Japan's Fukushima Daiichi nuclear power plant remains severely damaged nearly one year after the earthquake and tsunami.
NEW YORK (CNNMoney) -- It's been a year since one of the worst natural disasters ever devastated the northeast coast of Japan.
March 11, 2011: A 9.0 magnitude earthquake and resulting tsunami led to the deaths of more than 15,000 people. Damage at the Fukushima Daiichi atomic power plant also created a nuclear crisis that brought back memories of the 1986 Chernobyl meltdown in Ukraine.
But the Japanese economy and stock market are slowly on the mend. Japan's government reported Thursday that gross domestic product shrunk at an annualized rate of 0.7% in the fourth quarter, a revision from the 2.3% contraction that was originally reported.
While that's obviously still not fantastic news, there are increased hopes that rebuilding efforts in Japan will lead to economic expansion again in the first half of this year.
Japan's benchmark Nikkei 225 (N225) index, meanwhile, has rebounded sharply from post-disaster lows. The Nikkei is up 20% from its 52-week low in November.
But the Nikkei is still about 6% below the level it was at on March 10, 2011. By way of comparison, the S&P 500 (SPX) is up 5% during the same time frame.
Shares of several leading Japanese companies, such as Sony (SNE), Toyota (TM) and NTT Docomo (DCM), are also still lower than they were a year ago.
However, aggressive moves by Japan's central bank could help the recovery. The Bank of Japan has set a specific inflation target of 1% and has committed to more monetary easing. These steps could reduce the value of the yen, which in turn, could make Japanese products more competitive in the global markets.
"It is clear that fiscal authorities in Japan are pushing for more new liquidity. Some of that money could be used for reconstruction efforts," said Michael Gayed, chief investment strategist with Pension Partners LLC, an investment advisory in New York.
"Toyota and other manufacturers that are sensitive to a weakening yen could get a nice bid due to higher exports," he added.
Neil Hennessy, CEO of Hennessy Advisors, a Novato, Calif.-based money manager, pointed out that some Japanese companies are now even reporting record profits. And their fortunes could improve further as the nation rebuilds.
Hennessy, whose firm offers the Hennessy Select SPARX Japan (SPXJX) and Hennessy Select SPARX Japan Smaller Companies (SPJSX) mutual funds, was in Japan two weeks ago to get a first-hand account of the reconstruction efforts and was impressed with what he saw.
"Among the rubble, this looks like a country that is on the verge of a comeback. This will take place over the next four or five years. But it is a good investing opportunity," Hennessy said.
Yes, one of the biggest risks with Japan is that it's not as if last year's calamity is the only problem facing the nation. The economy had been in sorry shape since the 1990s. An aging population and high debt load are just two of the concerns.

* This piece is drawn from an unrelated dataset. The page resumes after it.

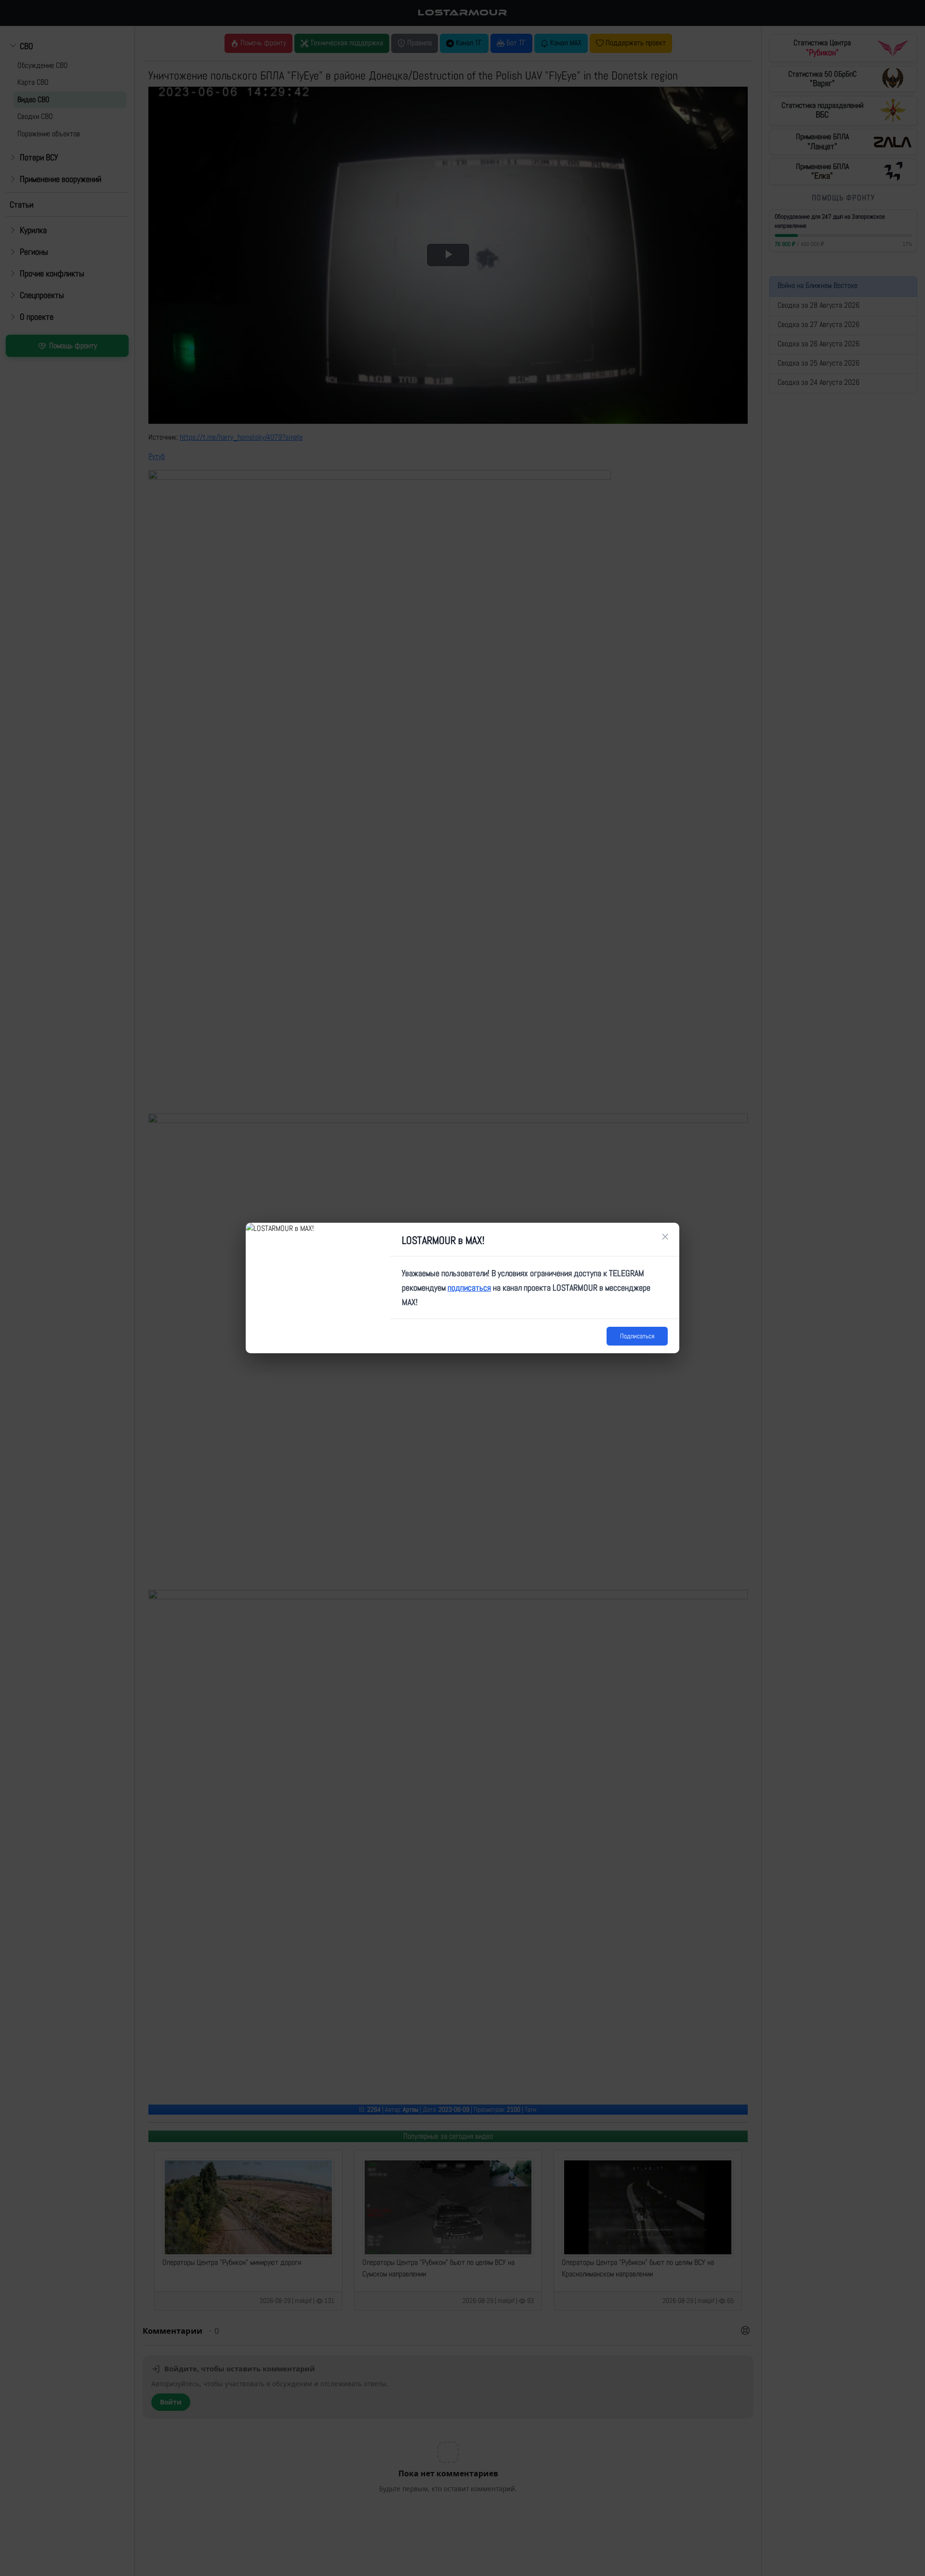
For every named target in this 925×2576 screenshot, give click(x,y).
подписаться (469, 1287)
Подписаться (637, 1336)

"A lot of people have been burned trying to bet on Japan over the past 20 years," Gayed said.
But some of the pessimism may be overdone.
"If Japan is thought to be in such bad shape, why does it have one of the strongest currencies in the world?" Hennessy noted.
The opinions expressed in this commentary are solely those of Paul R. La Monica. Other than Time Warner, the parent of CNNMoney, and Abbott Laboratories, La Monica does not own positions in any individual stocks.